Given the entries that follow, write out exactly the lines starting at the one containing "Set lightness at the 25 mark" and ending at the one containing "Viewport: 797px width, 433px height.", both ends included, and only those.

*** Opening of Working data ***

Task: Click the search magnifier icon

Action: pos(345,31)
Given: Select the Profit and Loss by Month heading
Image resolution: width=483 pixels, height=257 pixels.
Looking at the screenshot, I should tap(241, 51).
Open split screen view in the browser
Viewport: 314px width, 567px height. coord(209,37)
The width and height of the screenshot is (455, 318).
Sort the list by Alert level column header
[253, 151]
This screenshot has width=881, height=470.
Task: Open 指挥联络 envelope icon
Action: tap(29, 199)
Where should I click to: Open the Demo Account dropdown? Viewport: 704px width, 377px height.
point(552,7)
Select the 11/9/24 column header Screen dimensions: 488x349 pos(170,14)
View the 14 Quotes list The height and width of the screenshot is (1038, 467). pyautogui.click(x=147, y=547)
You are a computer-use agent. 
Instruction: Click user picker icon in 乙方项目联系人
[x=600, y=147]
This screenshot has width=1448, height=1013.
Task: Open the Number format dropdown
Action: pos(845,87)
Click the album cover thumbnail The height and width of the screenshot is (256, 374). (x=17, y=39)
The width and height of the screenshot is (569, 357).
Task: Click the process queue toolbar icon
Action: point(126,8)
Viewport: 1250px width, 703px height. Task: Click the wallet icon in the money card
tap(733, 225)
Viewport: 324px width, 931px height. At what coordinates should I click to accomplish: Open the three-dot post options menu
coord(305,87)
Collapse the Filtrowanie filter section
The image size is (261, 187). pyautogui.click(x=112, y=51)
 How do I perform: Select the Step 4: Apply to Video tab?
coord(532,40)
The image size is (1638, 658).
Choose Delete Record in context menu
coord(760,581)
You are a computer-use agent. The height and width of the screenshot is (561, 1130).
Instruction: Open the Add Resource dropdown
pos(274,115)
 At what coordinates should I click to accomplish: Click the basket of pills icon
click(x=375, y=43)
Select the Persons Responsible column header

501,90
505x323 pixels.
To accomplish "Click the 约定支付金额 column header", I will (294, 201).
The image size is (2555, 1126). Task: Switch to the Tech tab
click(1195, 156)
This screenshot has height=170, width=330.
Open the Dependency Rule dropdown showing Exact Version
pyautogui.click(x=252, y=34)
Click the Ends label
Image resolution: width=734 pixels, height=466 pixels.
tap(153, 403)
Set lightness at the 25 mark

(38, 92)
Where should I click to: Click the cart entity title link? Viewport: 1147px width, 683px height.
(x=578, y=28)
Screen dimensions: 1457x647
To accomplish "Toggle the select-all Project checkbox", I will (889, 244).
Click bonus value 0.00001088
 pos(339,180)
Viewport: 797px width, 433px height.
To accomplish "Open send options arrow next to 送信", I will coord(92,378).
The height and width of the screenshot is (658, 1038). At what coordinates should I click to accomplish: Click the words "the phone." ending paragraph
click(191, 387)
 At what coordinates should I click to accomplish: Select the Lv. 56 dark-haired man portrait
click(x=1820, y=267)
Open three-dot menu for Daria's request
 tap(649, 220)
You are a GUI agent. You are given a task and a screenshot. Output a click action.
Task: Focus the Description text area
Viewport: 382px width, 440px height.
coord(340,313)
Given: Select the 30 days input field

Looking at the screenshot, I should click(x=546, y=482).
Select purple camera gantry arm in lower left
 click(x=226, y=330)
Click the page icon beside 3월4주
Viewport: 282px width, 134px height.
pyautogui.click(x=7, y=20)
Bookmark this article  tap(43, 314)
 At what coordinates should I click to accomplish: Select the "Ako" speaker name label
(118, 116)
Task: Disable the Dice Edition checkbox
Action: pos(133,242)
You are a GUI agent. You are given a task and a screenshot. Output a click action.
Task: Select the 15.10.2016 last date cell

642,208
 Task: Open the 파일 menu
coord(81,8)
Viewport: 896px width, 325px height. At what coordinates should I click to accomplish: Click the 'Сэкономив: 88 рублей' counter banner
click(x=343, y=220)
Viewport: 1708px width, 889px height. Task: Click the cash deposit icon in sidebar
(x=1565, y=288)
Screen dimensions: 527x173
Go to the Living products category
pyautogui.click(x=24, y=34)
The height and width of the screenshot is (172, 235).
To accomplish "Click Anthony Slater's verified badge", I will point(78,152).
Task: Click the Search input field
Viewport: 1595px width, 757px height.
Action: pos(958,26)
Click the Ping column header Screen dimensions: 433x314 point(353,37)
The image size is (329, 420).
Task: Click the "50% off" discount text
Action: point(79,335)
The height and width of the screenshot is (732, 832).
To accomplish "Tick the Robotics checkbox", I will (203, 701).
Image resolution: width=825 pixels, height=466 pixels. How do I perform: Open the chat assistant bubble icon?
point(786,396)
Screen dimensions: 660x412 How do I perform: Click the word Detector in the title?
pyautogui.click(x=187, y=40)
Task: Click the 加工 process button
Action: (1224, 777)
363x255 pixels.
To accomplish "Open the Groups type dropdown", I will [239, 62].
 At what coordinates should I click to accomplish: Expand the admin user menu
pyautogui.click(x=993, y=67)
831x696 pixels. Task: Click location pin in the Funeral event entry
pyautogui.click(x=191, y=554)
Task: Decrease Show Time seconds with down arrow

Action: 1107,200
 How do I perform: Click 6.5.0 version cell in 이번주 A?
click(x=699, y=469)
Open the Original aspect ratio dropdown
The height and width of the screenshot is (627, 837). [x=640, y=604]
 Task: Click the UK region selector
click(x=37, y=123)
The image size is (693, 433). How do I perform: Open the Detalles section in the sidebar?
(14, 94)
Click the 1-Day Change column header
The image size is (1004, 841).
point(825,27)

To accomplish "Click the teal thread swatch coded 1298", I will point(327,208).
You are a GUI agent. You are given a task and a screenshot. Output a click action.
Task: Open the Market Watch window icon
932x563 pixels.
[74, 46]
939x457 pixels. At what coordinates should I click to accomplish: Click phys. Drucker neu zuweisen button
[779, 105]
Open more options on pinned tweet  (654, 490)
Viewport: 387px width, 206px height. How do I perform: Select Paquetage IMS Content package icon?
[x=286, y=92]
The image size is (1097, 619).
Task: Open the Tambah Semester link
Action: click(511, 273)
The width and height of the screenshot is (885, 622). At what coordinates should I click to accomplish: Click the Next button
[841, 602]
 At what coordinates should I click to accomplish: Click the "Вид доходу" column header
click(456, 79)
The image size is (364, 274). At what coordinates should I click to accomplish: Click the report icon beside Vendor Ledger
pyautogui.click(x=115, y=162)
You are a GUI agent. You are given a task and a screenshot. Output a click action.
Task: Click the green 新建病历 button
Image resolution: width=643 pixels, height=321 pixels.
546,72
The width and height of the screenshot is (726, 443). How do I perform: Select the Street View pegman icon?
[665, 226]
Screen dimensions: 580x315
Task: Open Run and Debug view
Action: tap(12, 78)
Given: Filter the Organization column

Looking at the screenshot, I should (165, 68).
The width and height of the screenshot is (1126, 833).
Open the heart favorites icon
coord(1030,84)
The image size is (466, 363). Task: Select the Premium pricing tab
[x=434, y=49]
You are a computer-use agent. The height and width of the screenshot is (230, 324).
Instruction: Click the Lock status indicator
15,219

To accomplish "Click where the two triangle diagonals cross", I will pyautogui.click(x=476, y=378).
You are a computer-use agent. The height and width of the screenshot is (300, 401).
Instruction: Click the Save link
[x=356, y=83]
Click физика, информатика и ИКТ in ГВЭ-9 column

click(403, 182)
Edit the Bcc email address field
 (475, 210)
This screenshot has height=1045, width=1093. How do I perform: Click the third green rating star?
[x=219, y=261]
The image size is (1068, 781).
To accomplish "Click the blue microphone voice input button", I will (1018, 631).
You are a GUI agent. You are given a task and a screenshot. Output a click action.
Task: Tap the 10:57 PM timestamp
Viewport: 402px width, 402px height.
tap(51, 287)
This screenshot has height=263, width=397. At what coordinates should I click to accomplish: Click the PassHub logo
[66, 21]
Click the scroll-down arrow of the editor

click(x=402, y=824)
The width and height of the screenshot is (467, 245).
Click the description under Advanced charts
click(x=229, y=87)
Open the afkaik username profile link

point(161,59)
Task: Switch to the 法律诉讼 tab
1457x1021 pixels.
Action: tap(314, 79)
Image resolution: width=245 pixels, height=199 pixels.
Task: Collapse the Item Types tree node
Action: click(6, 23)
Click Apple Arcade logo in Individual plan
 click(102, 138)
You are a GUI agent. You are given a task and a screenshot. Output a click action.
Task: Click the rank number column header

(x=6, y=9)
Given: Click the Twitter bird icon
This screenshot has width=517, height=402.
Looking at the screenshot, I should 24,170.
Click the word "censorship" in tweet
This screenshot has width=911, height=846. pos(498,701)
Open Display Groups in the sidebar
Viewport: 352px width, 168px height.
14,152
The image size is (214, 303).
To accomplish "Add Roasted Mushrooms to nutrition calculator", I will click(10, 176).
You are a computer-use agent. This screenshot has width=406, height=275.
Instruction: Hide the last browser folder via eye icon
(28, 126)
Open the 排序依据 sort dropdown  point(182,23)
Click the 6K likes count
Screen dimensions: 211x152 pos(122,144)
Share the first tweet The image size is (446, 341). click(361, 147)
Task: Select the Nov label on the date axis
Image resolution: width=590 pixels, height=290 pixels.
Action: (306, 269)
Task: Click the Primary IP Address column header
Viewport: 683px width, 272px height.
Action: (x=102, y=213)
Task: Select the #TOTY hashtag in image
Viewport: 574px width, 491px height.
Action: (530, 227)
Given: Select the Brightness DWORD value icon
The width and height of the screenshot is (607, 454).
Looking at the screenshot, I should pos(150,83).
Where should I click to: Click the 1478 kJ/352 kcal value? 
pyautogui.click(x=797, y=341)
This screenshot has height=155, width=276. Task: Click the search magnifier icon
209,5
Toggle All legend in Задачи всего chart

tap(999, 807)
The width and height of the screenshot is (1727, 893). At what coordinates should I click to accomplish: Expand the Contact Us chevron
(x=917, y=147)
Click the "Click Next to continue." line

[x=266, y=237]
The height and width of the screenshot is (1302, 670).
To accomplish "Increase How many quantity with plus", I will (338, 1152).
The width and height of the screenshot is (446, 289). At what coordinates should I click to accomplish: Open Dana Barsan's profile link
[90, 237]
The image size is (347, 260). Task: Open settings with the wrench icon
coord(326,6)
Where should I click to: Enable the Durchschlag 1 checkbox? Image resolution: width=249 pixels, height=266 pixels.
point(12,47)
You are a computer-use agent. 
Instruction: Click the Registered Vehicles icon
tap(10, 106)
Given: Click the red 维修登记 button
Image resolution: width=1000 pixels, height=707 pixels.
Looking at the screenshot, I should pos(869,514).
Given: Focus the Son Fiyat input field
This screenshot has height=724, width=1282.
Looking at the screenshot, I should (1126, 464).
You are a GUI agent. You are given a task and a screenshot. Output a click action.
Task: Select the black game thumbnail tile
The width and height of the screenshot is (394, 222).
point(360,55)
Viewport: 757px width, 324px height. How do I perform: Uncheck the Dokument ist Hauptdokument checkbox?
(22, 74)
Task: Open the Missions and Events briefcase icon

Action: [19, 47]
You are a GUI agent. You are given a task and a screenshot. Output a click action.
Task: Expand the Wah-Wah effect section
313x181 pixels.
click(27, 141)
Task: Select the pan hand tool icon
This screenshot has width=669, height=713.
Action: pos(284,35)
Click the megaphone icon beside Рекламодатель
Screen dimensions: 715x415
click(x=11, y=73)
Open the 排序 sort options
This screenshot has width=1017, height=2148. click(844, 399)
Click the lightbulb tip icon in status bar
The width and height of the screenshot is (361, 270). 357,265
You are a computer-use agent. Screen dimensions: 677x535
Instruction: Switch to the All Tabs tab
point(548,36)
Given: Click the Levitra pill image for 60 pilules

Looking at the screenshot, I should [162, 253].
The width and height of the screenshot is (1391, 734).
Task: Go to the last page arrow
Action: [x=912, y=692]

*** Close of Working data ***

Problem solution:
Set lightness at the 25 mark

(38, 92)
Where should I click to: Click the cart entity title link? Viewport: 1147px width, 683px height.
(x=578, y=28)
Screen dimensions: 1457x647
To accomplish "Toggle the select-all Project checkbox", I will (889, 244).
Click bonus value 0.00001088
 pos(339,180)
Viewport: 797px width, 433px height.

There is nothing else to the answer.